> [Requirements]:
a - In the investing forum thread, which data provider does the poster who wants to build a market-cap universe use?
b - In the investing forum thread, what does the Norgate Data user say they would like to do or plan to do? List every item.
c - Can you resume the investing forum thread after its last post?

— START OF Article —

Not perfect but that does remove a lot of the silly ones.

Edit - Another one is run like hell from any company where the management seems more focused on marketing the company to shareholders than on running the actual business it's engaged in.

Doubly so if the nature of that marketing includes elaborate "stunts" of any kind which are superficially impressive but in practice represent no real achievement at all. Pretty much anyone could drive a standard car around Australia or set something on fire for example. Might seem superficially impressive but that's all it is, superficial and in much the same category as the tricks a magician uses on stage to distract the audience from how they're creating the illusion. :2twocents
Glad to hear @Smurf1976 and I am pretty much in the same boat now, after falling to the magicians/marketers tricks in the past.

There's no guarantee that there won't be another pitfall in my investing, but I try and stay clear of the landmines that could blow your investing capital to pieces.
 
Why don’t you manually make up a universe to trade then load that in as your universe and
Then apply your technical parameters to it through whatever software.

This is actually a brilliant idea and would be a lot easier.

Ideally I would like to make up a universe selection by market cap. That way I can load it up to backtest.

I'd like to test Small and Nano caps but as per what some here are suggesting, it's best to not us a Small Caps universe but rather a filter of the whole ASX to filter the small growth stocks.

I use Norgate Data. At quick glance there doesn't seem to be any way to create such a universe. I will email their support and see what they suggest.

Thanks for the tip :)

Here is the selection choice to create my own universe or watch-list as they call it. . There doesn't seem to be any filters I can use to filter via market cap.
Screen Shot 2021-08-14 at 3.11.50 am.png
 
Here's a trick question for you @Frankieplus. As an old school fisherman I'm endorsed by your system and need to investigate it more as it shows strong probability of finding that elusive stock with rage. I'm asking are you actually scanning your stock (throwing out the net) and bringing in hand fills or are you just throwing a drop line and picking the elite. i mean i can see a stock weekly and find probability in a stock but can't back-test hundred and pick an pedigree...

— END OF Article —
— START OF Given material —

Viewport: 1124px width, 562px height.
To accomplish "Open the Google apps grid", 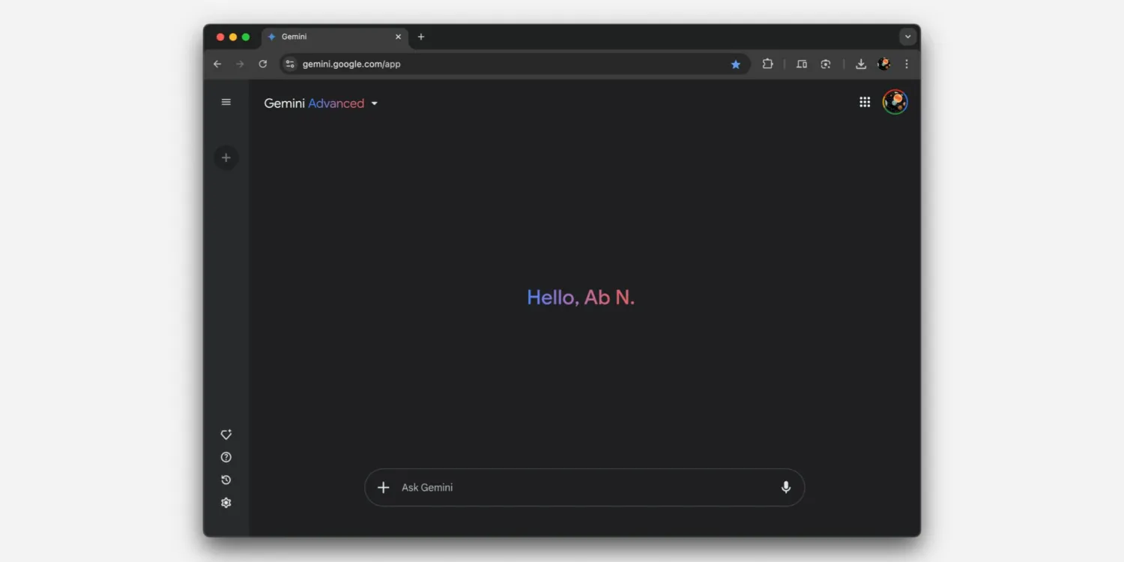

— END OF Given material —

> [Task answers]:
a - Norgate Data.

b -
- Make up a universe selection by market cap.
- Load that universe up to backtest.
- Test small and nano caps.
- Email Norgate Data's support to see what they suggest.

c -
I see the point you are making.

To use your analogy there, I am trying to throw a large net out but in the areas where I think there is more of a probability to catch larger fish. (Hence why I am trying to target the smaller growth stocks)

I'm not really focusing on trade accuracy at all. I'm focusing on win loss ratio. i.e. How much I win when I win and how much I lose when I lose.


-Frank
 
Ideally I would like to make up a universe selection by market cap. That way I can load it up to backtest.
Hello @Frankieplus

If you have a Westpac Broking account (I have one for emergencies such as this), have a look at their stock screener. Screen shot attached.

Westpac Broking still have the old-style company search where the user can nominate specific values for a filter, instead of the newer style screeners (I dislike these very much) that tell the user what they should be looking for. Westpac Broking stock search is exactly the same as the old original Commsec search, if you are familiar with that.

In Westpac Broking, filter for your stocks, copy the resulting list to a spreadsheet, and then you have an uncle named Bob.

You should be able to add a custom list to that Norgate data list.